WORK TO COMPLETE » Copy out, unchanged, the part of the records that opens with the line containing "You are a computer-use" and closes with the line containing "(x=431, y=97)", leaving out the pictures.

--------------------

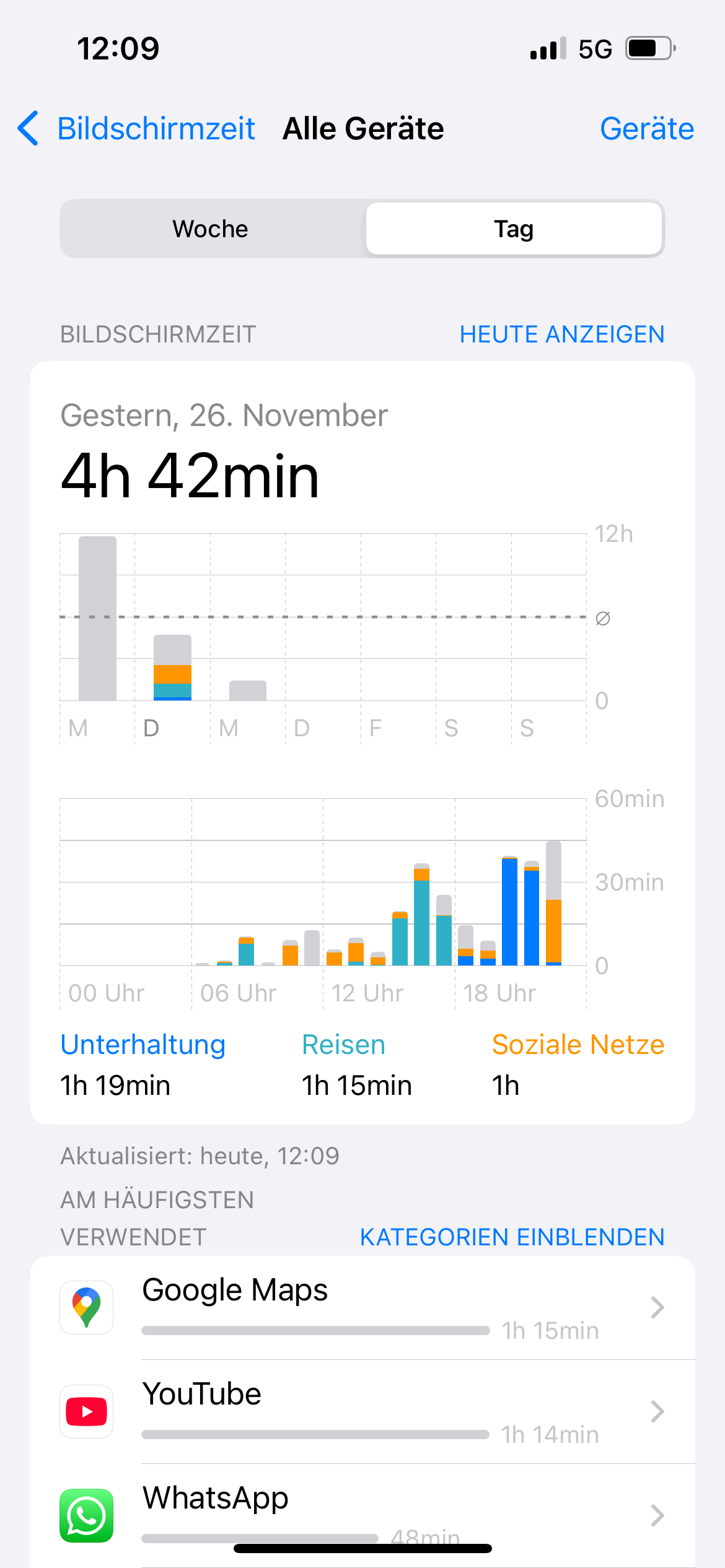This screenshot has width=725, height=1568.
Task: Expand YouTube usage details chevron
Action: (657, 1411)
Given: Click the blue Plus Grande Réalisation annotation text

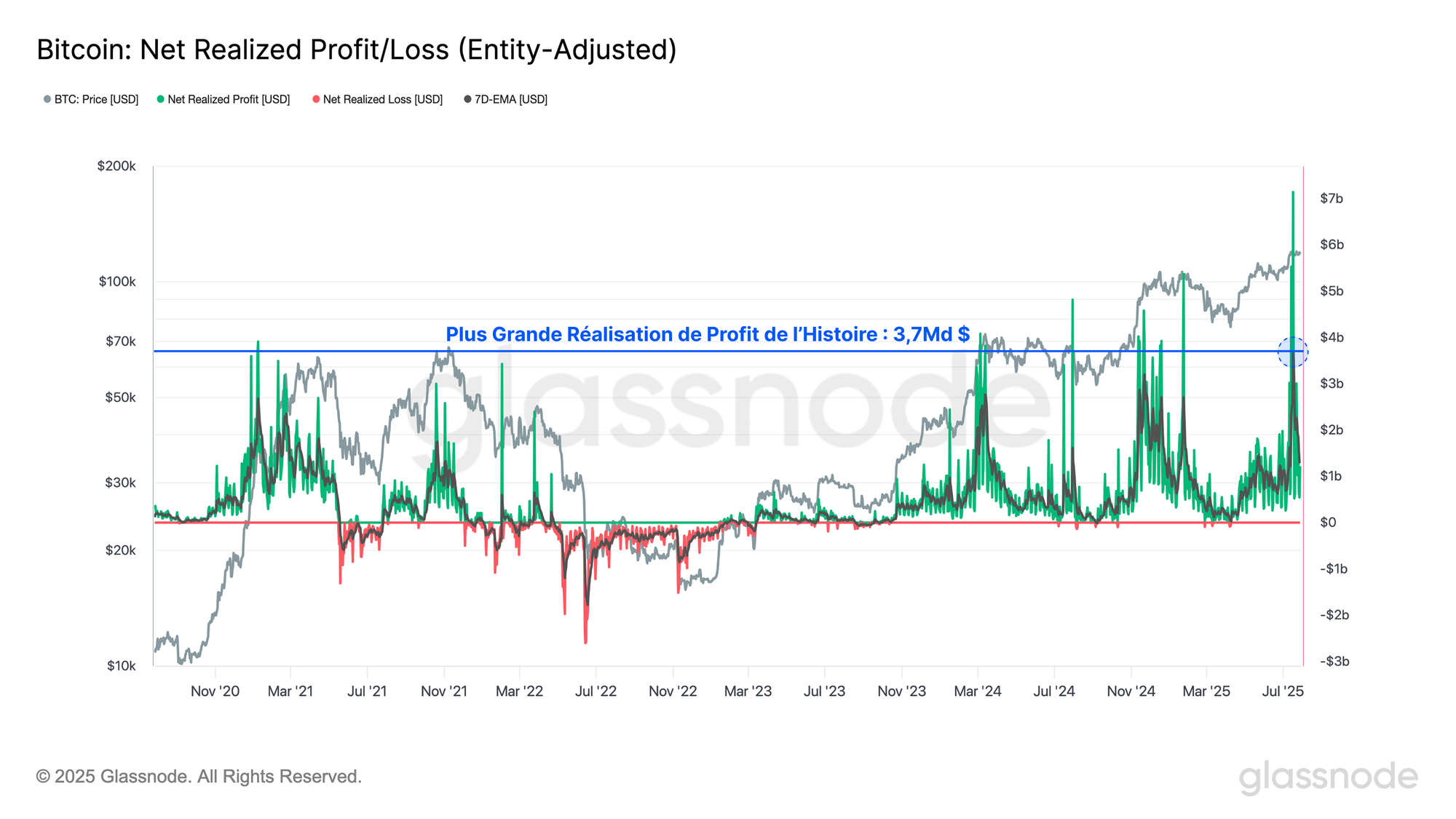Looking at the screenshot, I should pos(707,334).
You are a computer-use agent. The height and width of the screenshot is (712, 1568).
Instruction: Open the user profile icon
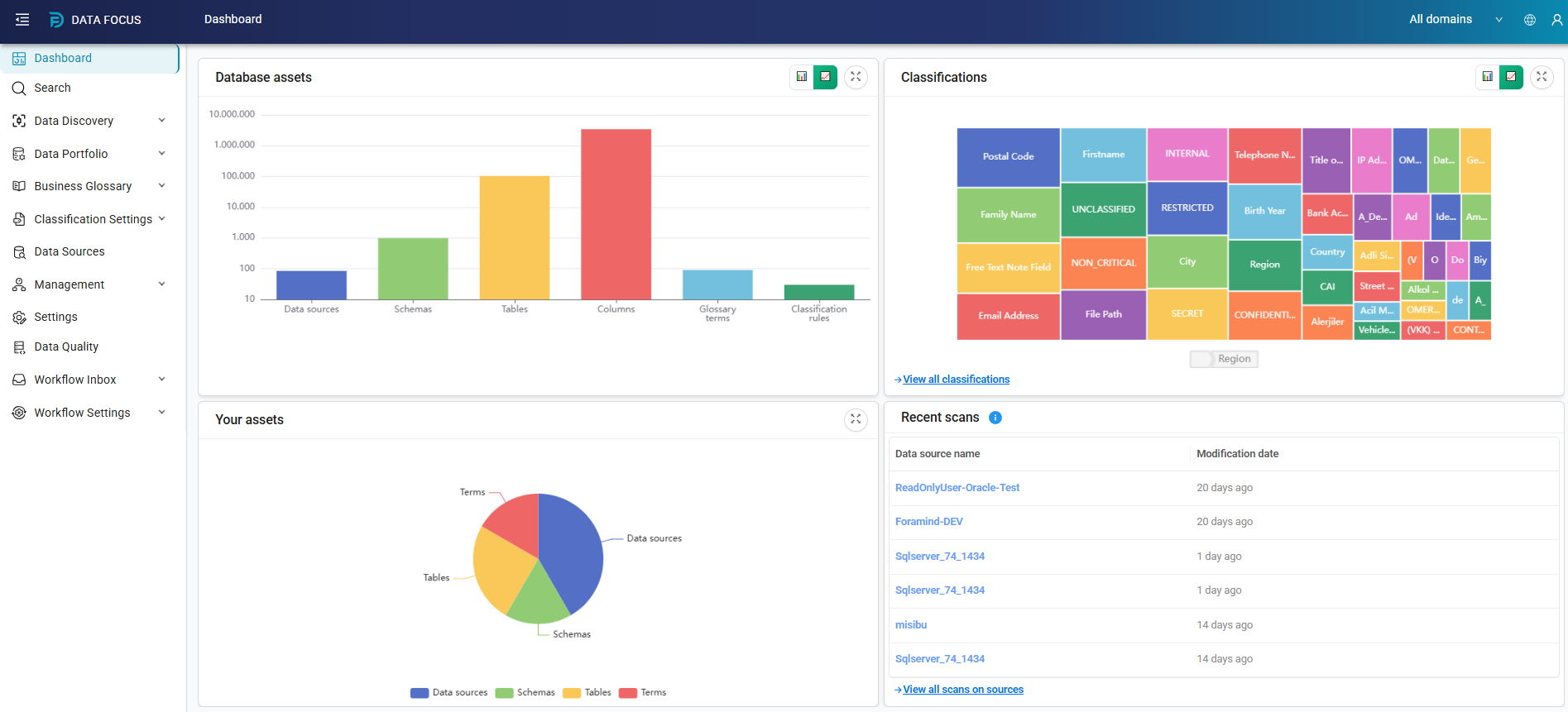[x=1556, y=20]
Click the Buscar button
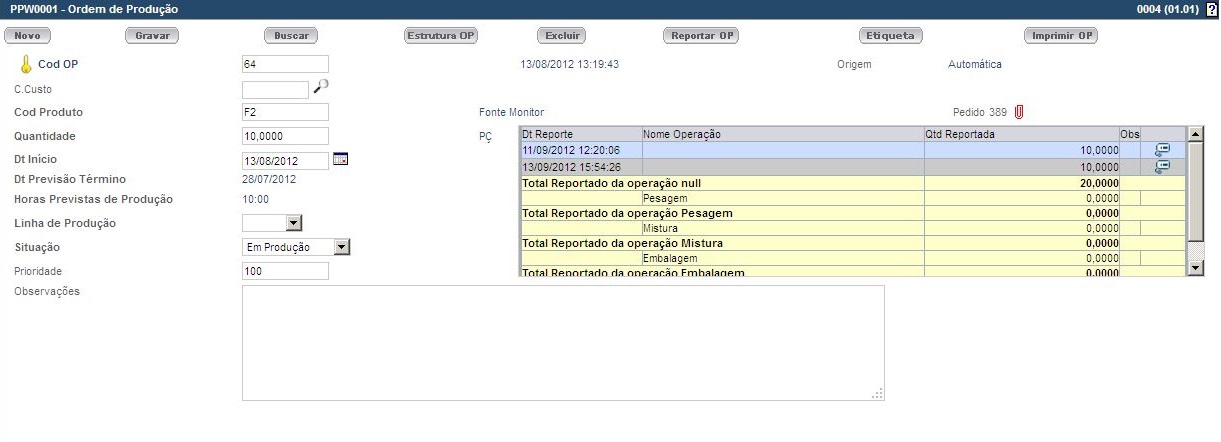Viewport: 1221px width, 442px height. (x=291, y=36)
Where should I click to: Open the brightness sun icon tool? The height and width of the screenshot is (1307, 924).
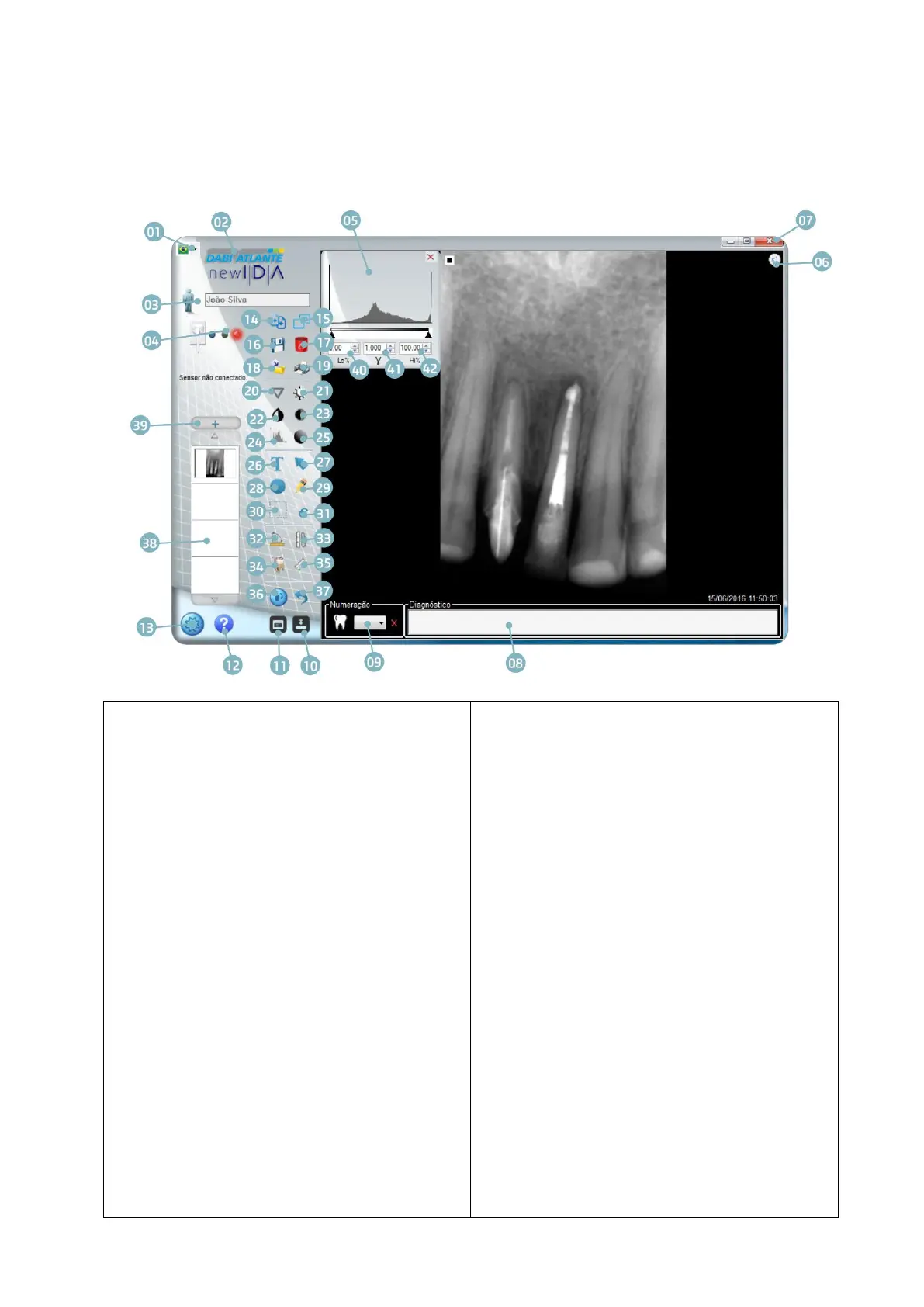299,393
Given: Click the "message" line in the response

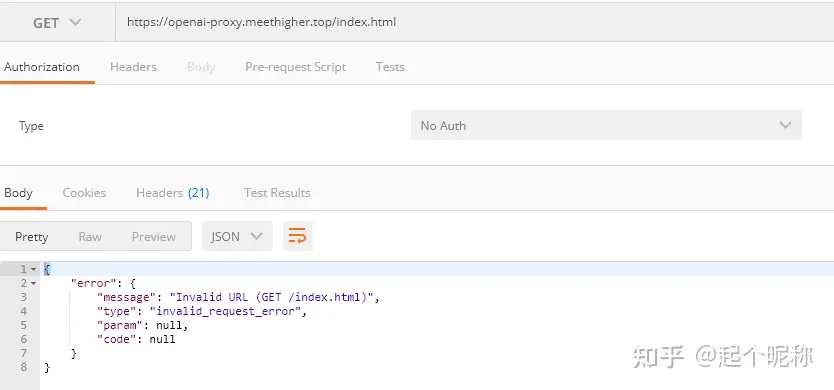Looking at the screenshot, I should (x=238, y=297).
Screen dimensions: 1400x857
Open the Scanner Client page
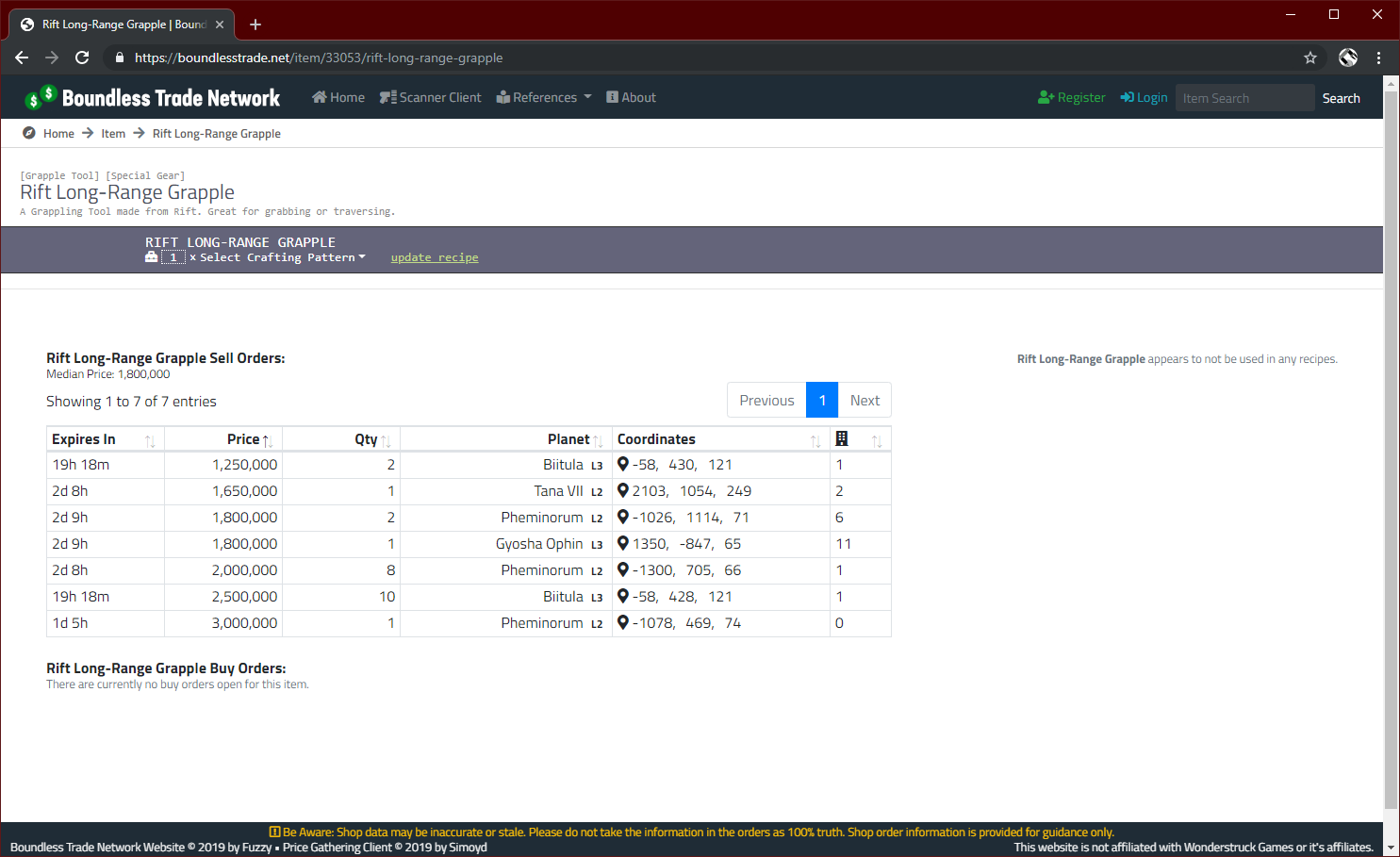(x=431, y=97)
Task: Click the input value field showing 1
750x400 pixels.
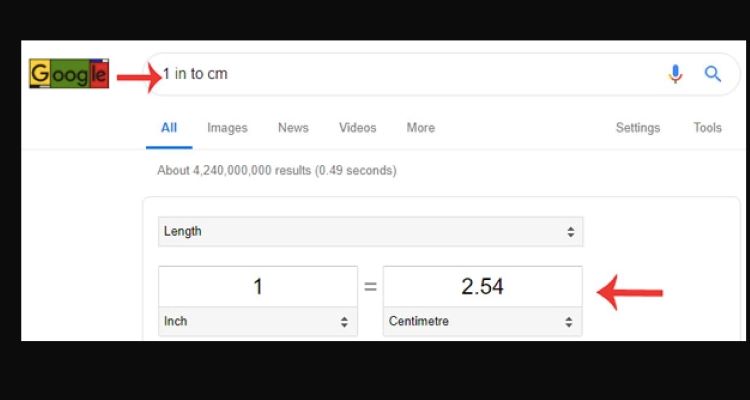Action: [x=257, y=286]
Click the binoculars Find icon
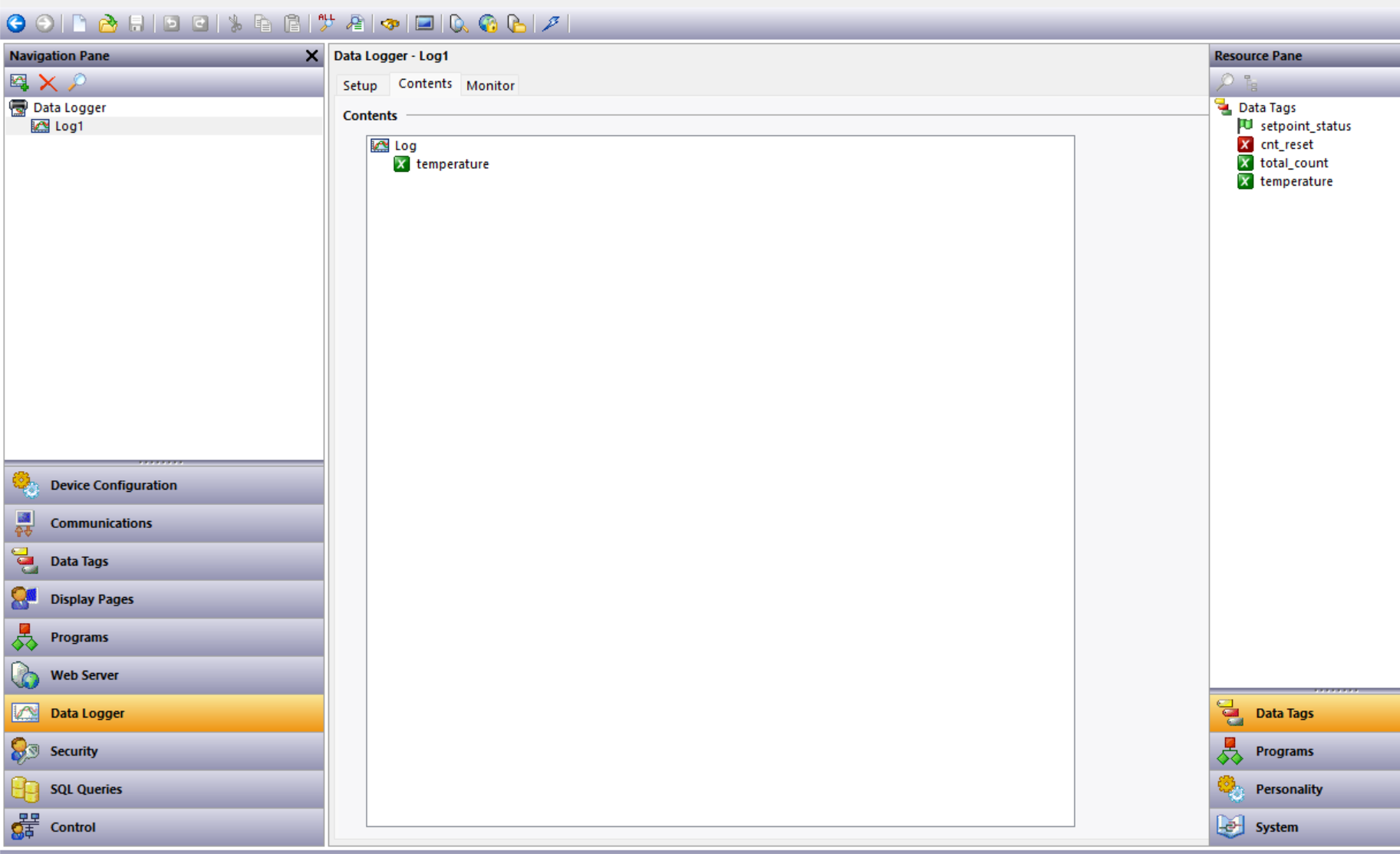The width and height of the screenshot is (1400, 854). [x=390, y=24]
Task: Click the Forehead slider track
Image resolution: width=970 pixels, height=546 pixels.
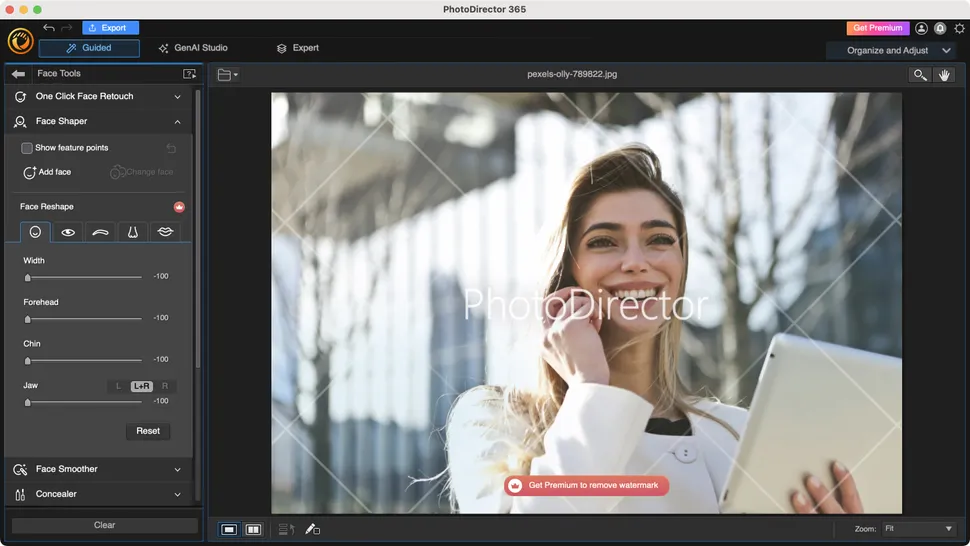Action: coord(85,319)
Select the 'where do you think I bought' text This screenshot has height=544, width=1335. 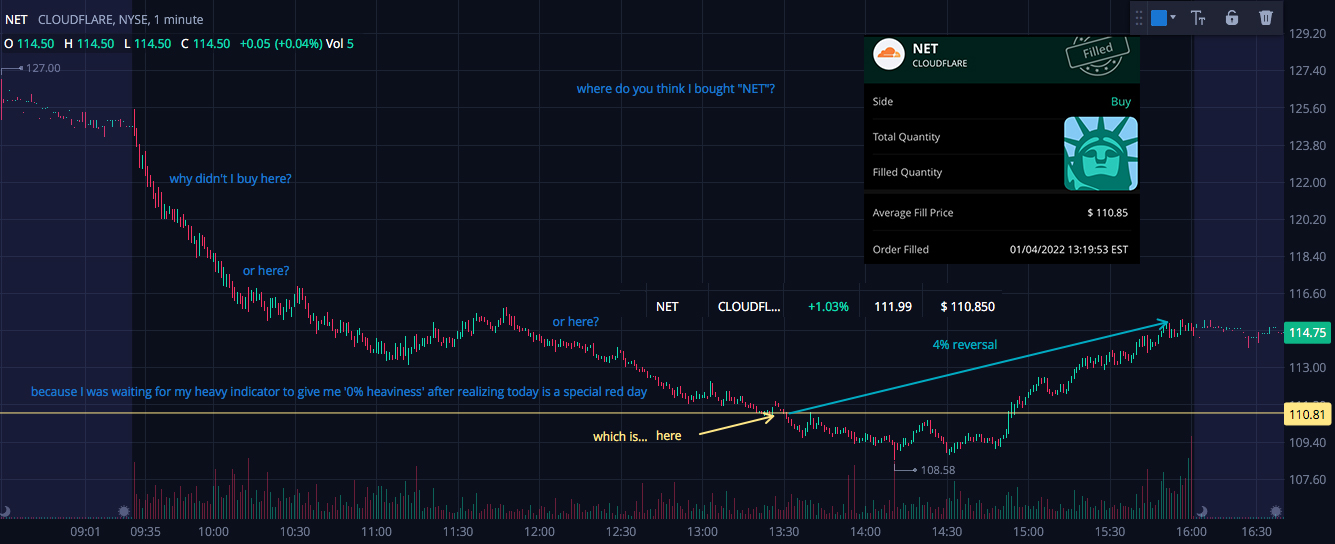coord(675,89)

--------------------

CORRECT ANSWER »
You are a computer-use agent. The height and width of the screenshot is (712, 1568).
Instruction: Open the user profile icon
[x=1556, y=20]
Click the Buscar button
Viewport: 1221px width, 442px height. (x=291, y=36)
Where should I click to: Open the brightness sun icon tool? The height and width of the screenshot is (1307, 924).
299,393
Given: Click the "message" line in the response

Looking at the screenshot, I should (x=238, y=297).
Screen dimensions: 1400x857
Open the Scanner Client page
(x=431, y=97)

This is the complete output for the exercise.